(Available records)
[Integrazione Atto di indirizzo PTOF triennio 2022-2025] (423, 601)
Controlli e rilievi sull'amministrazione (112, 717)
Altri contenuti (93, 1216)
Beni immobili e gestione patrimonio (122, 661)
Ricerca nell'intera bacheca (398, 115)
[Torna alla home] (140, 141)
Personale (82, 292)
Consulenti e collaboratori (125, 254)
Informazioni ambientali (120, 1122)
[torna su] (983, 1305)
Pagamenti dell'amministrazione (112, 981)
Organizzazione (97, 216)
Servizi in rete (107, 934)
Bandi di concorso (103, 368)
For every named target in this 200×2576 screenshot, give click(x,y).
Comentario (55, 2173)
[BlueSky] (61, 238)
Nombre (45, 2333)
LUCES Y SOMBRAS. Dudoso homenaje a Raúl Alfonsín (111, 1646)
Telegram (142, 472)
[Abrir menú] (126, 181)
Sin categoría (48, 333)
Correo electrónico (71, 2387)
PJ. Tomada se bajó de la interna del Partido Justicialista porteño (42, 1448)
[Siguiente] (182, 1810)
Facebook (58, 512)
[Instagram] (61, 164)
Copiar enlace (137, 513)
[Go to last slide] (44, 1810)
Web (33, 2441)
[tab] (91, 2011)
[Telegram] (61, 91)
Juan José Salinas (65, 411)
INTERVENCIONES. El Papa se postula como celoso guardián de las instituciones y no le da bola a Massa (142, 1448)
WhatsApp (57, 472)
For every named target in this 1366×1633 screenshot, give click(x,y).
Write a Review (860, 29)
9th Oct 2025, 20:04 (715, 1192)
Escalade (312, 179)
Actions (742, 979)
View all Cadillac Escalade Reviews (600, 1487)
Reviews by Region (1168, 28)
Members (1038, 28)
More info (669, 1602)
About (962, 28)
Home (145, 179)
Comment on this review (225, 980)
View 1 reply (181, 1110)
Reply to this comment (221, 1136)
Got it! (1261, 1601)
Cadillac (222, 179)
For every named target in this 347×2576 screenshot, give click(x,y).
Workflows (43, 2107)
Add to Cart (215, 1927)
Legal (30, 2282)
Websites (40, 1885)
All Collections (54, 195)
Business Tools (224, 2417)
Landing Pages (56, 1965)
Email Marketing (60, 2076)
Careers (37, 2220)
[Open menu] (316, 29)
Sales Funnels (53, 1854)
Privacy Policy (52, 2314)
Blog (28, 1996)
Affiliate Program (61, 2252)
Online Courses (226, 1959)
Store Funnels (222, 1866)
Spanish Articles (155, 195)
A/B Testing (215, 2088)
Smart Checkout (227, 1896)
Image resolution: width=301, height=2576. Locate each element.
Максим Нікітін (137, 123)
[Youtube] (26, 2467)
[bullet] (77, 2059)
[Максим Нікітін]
(End Available records)
Would you please give all of the records again exactly as they stand?

**Written solution**
[Integrazione Atto di indirizzo PTOF triennio 2022-2025] (423, 601)
Controlli e rilievi sull'amministrazione (112, 717)
Altri contenuti (93, 1216)
Beni immobili e gestione patrimonio (122, 661)
Ricerca nell'intera bacheca (398, 115)
[Torna alla home] (140, 141)
Personale (82, 292)
Consulenti e collaboratori (125, 254)
Informazioni ambientali (120, 1122)
[torna su] (983, 1305)
Pagamenti dell'amministrazione (112, 981)
Organizzazione (97, 216)
Servizi in rete (107, 934)
Bandi di concorso (103, 368)
For every named target in this 200×2576 screenshot, give click(x,y).
Comentario (55, 2173)
[BlueSky] (61, 238)
Nombre (45, 2333)
LUCES Y SOMBRAS. Dudoso homenaje a Raúl Alfonsín (111, 1646)
Telegram (142, 472)
[Abrir menú] (126, 181)
Sin categoría (48, 333)
Correo electrónico (71, 2387)
PJ. Tomada se bajó de la interna del Partido Justicialista porteño (42, 1448)
[Siguiente] (182, 1810)
Facebook (58, 512)
[Instagram] (61, 164)
Copiar enlace (137, 513)
[Go to last slide] (44, 1810)
Web (33, 2441)
[tab] (91, 2011)
[Telegram] (61, 91)
Juan José Salinas (65, 411)
INTERVENCIONES. El Papa se postula como celoso guardián de las instituciones y no le da bola a Massa (142, 1448)
WhatsApp (57, 472)
For every named target in this 1366×1633 screenshot, give click(x,y).
Write a Review (860, 29)
9th Oct 2025, 20:04 (715, 1192)
Escalade (312, 179)
Actions (742, 979)
View all Cadillac Escalade Reviews (600, 1487)
Reviews by Region (1168, 28)
Members (1038, 28)
More info (669, 1602)
About (962, 28)
Home (145, 179)
Comment on this review (225, 980)
View 1 reply (181, 1110)
Reply to this comment (221, 1136)
Got it! (1261, 1601)
Cadillac (222, 179)
For every named target in this 347×2576 screenshot, give click(x,y).
Workflows (43, 2107)
Add to Cart (215, 1927)
Legal (30, 2282)
Websites (40, 1885)
All Collections (54, 195)
Business Tools (224, 2417)
Landing Pages (56, 1965)
Email Marketing (60, 2076)
Careers (37, 2220)
[Open menu] (316, 29)
Sales Funnels (53, 1854)
Privacy Policy (52, 2314)
Blog (28, 1996)
Affiliate Program (61, 2252)
Online Courses (226, 1959)
Store Funnels (222, 1866)
Spanish Articles (155, 195)
A/B Testing (215, 2088)
Smart Checkout (227, 1896)
Image resolution: width=301, height=2576. Locate each element.
Максим Нікітін (137, 123)
[Youtube] (26, 2467)
[bullet] (77, 2059)
[Максим Нікітін]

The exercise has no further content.